CourtDistrict Court of Appeal of Florida
DecidedApril 5, 2023
Docket21-2229
StatusPublished

This text of CITY OF MIAMI v. FRATERNAL ORDER OF POLICE, MIAMI LODGE NO. 20 (CITY OF MIAMI v. FRATERNAL ORDER OF POLICE, MIAMI LODGE NO. 20) is published on Counsel Stack Legal Research, covering District Court of Appeal of Florida primary law. Counsel Stack provides free access to over 12 million legal documents including statutes, case law, regulations, and constitutions.

Bluebook
CITY OF MIAMI v. FRATERNAL ORDER OF POLICE, MIAMI LODGE NO. 20, (Fla. Ct. App. 2023).

Opinion

Third District Court of Appeal State of Florida

Opinion filed April 5, 2023. Not final until disposition of timely filed motion for rehearing.

________________

No. 3D21-2229 Lower Tribunal No. 19-17725 ________________

City of Miami, Appellant,

vs.

Fraternal Order of Police, Miami Lodge No. 20, Appellee.

An Appeal from the Circuit Court for Miami-Dade County, Carlos Guzman, Judge.

Victoria Méndez, City Attorney and Kerri L. McNulty, Senior Appellate Counsel, and Stephanie K. Panoff, and Bryan E. Capdevila, Assistant City Attorneys, for appellant.

Buschel Gibbons, P.A., and Robert C. Buschel and Eugene G. Gibbons (Fort Lauderdale), for appellee.

Before SCALES, GORDO and BOKOR, JJ.

BOKOR, J. In the action below, the City of Miami sought a declaration barring the

Fraternal Order of Police, Miami Lodge No. 20 (FOP), from arbitrating a

grievance based on Adrian Rodriguez’s termination as a City of Miami police

officer. Both the City and the FOP sought summary judgment. The trial court

granted summary judgment in favor of the FOP and against the City,

determining that the FOP correctly sought arbitration of its grievance filed on

behalf of Rodriguez. 1 Because we find that Rodriguez waived his right to

arbitrate and that, alternatively, Rodriguez is collaterally estopped from

arbitrating this issue, we reverse.

FACTS AND PROCEDURAL HISTORY

Rodriguez, a City of Miami police officer, challenged a prior termination

of employment at arbitration. The arbitration resulted in an order reinstating

him “with no loss of service credit for the purposes of determination of

benefits to which he [was] entitled.” The City sought relief from the arbitral

award in circuit court. The trial court upheld the arbitration award, and this

court affirmed such decision. City of Miami v.

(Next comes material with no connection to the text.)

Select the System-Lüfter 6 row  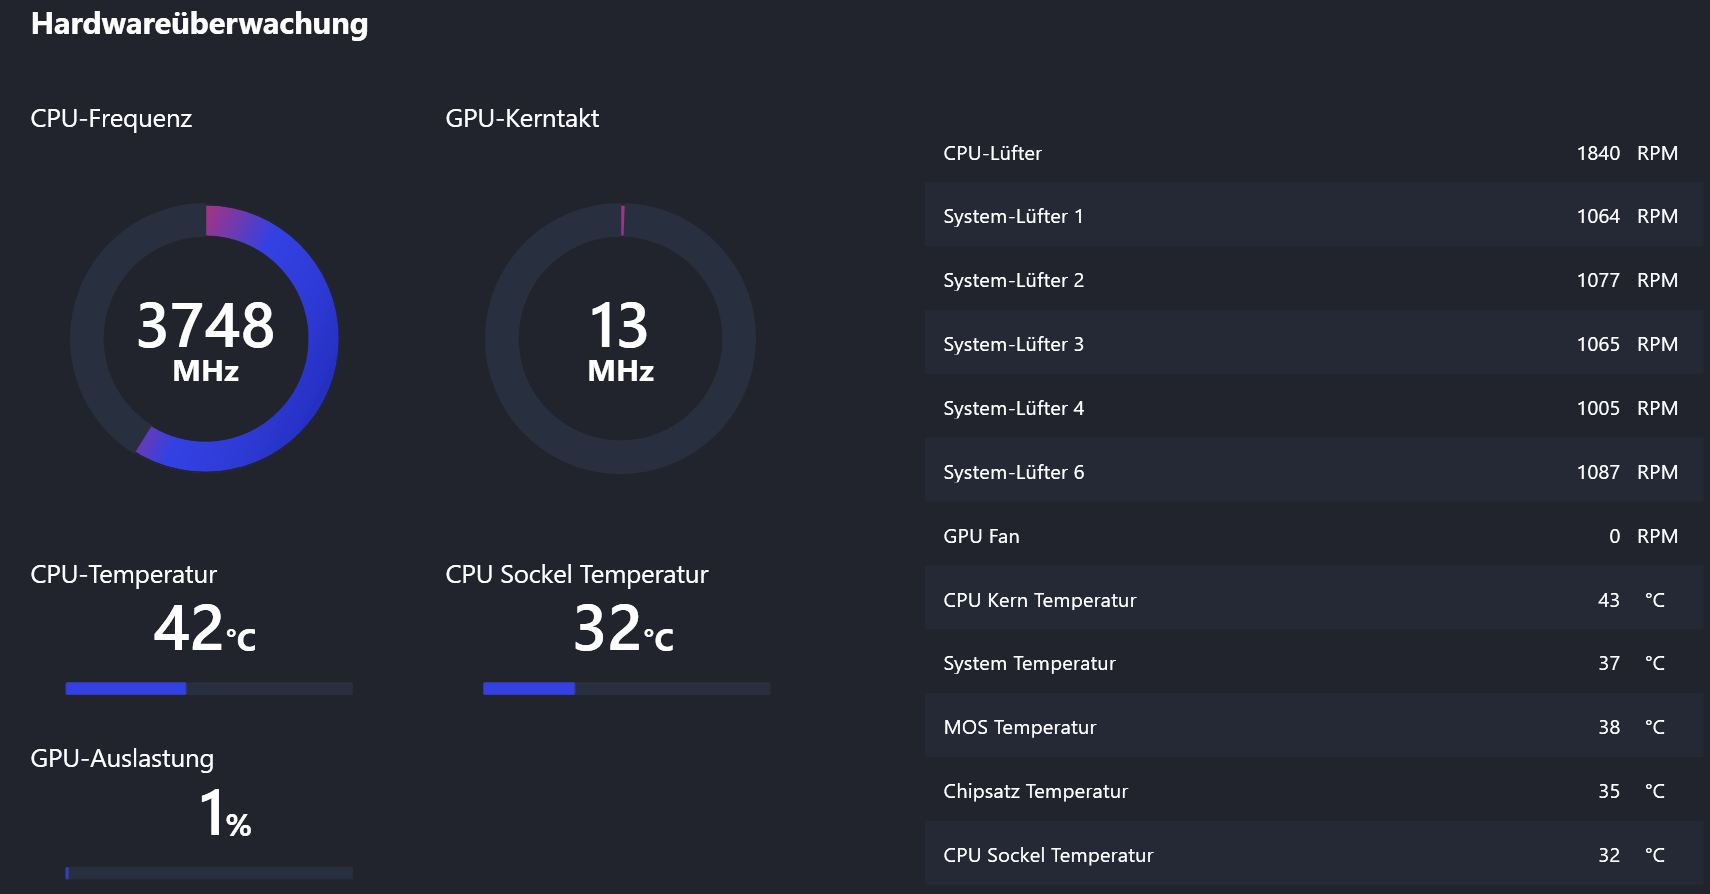[x=1314, y=471]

Fraternal Ord. of Police Lodge

1 We have jurisdiction pursuant to Florida Rule of Appellate Procedure 9.030(b)(1)(A).

2 #20, 252 So. 3d 221 (Fla. 3d DCA 2018). Accordingly, the City reinstated

Rodriguez.

Soon after, the City relieved Rodriguez of duty without pay because

his Florida Department of Law Enforcement retraining requirement, which

required him to submit to drug testing, lapsed during his absence. Rodriguez

didn’t submit to drug testing and instead sought relief in circuit court with an

“emergency amended motion for order to show cause why the chief of police

and city manager should not be held in contempt for failing to follow this

court’s order,” arguing that the City failed to comply with the arbitration order

reinstating him. The trial court denied Rodriguez’s motion finding that

Rodriguez’s placement back on the City’s payroll, even though he was not

returned to active-duty status, satisfied its obligations pursuant to the

arbitration order. Notably, the trial court did not decide the issue of the

propriety of the City’s requirement that Rodriguez submit to a drug test,

finding that “[t]he purported misconduct upon which the City relies to justify

termination of Rodriguez did not occur until after the original arbitration.

Thus, the City’s actions would, at best, constitute an independent basis for

grievance.” Rodriguez appealed the trial court’s decision to this court, raising

extensive argument as to the propriety of the required drug test. This court

issued an opinion which determined, in pertinent part:

3 Rodriguez interprets the Arbitration Order to mean that there was no break in service, and, as a result, his two-year absence from the force should be considered a continuous employment relieving him of any obligation to comply with FDLE rules regulating reinstatement and recertification. That is not what the order says. It says: “Mr. Rodriguez shall be reinstated forthwith to his position as a police officer with no loss of service credit for the purposes of determination of benefits to which he is entitled.” Rodriguez’s City benefits are thus considered uninterrupted by his two year break in service, but the Arbitration Order says nothing about his FDLE certifications. The record indicates that Rodriquez’s FDLE certifications lapsed during his two-year break in service. The City was unable to reinstate Rodriguez to active duty without FDLE approval. When Rodriguez refused to fulfill the toxicology requirement, the City was within its rights to terminate him under the CBA.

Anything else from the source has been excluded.